In 1944 he married librarian Lotte Labus who had earned her own Ph.D in Berlin, and he was granted American citizenship in 1947 and freelanced for several magazines, including articles illustrated with his own photographs ’Window Shopping With Your Camera’ for Popular Photography.
[3] and 'Portraiture with Match and Candle' for The American Annual of Photography[4] In the 1950s he wrote for various European newspapers Frankfurter Allgemeine Zeitung, Handelsblatt, Aufbau, and Art News and was the American correspondent to the Swiss Camera magazine[5] in which, in writing on 'The photographers of the United Nations' he expressed the opinion that “The aim of the United Nations is identical with that which lies closest to the hearts of photographers: to bring the nations closer together through mutual understanding,”[6] Neugass became a member of the American Society of Magazine Photographers and was exhibited in the Village Camera Club.
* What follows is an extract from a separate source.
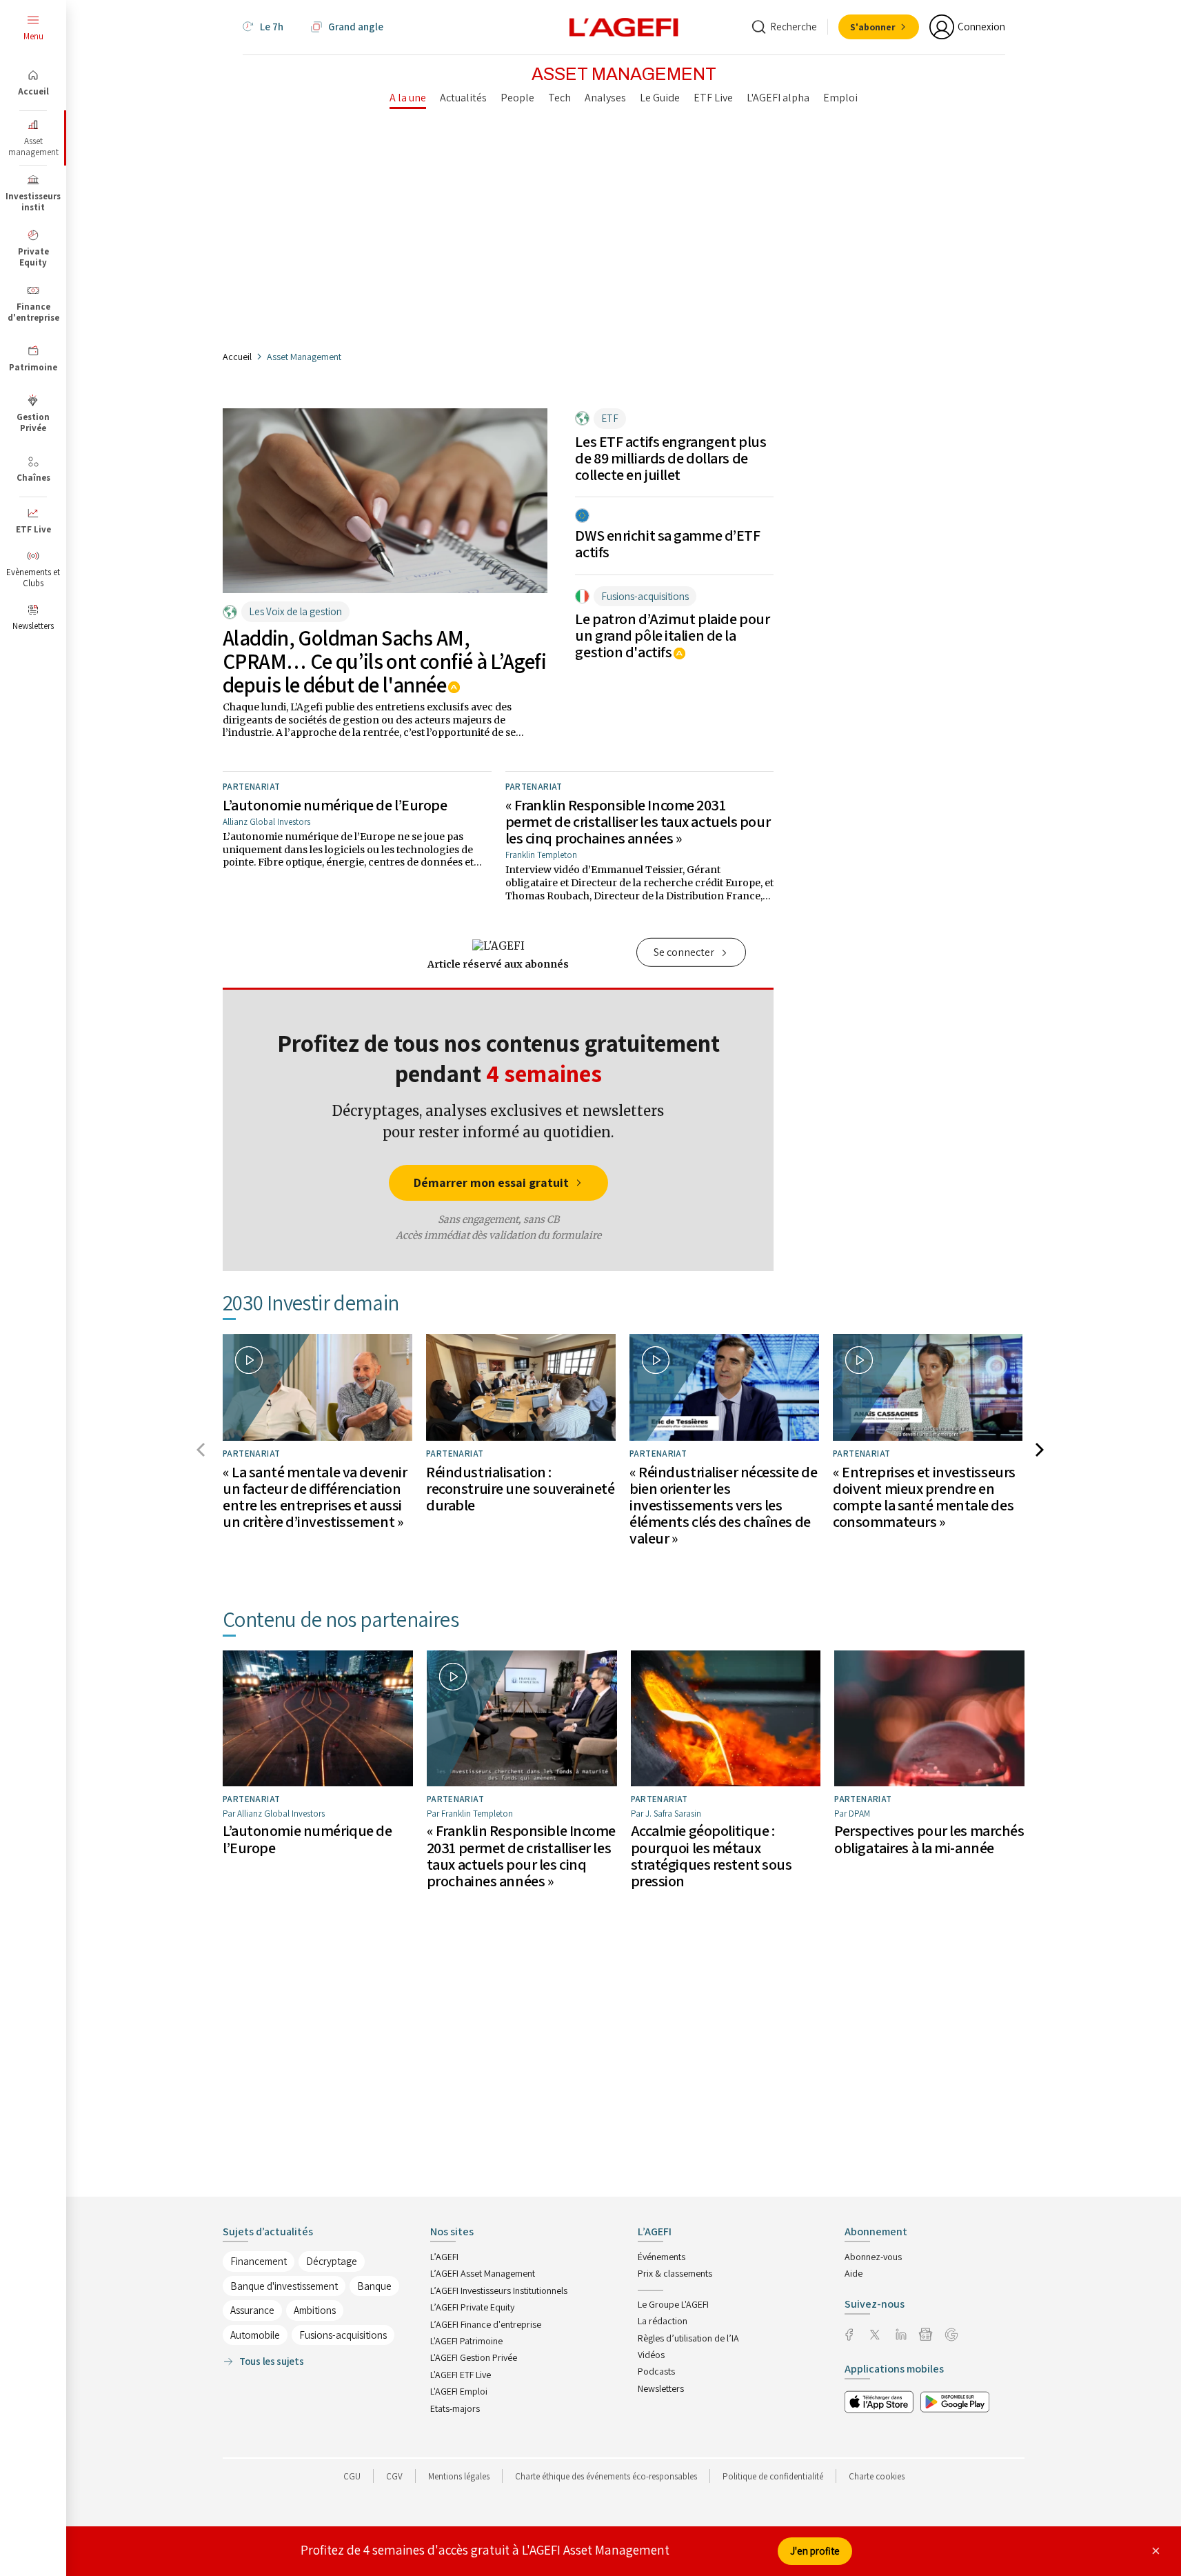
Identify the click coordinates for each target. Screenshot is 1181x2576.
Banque (374, 2286)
He traveled to Mexico to make ethnological photographic documentation of rural life[7] in 1953 which was shown in an exhibit at the American Museum of Natural History in 1954.
His photography was featured by Edward Steichen in two exhibitions at the Museum of Modern Art; Abstraction in Photography, May 1–July 4, 1951 which featured his photographs of New York skyscrapers reflected in puddles, windows and on car duco, and The Family of Man January 24–May 8, 1955, his contribution to the latter being made on Coney Island of swimsuit-clad couples embracing on the beach.
[8] Neugass' late work as a journalist included critical evaluations of the buying policy of the museums and strategies of the art market.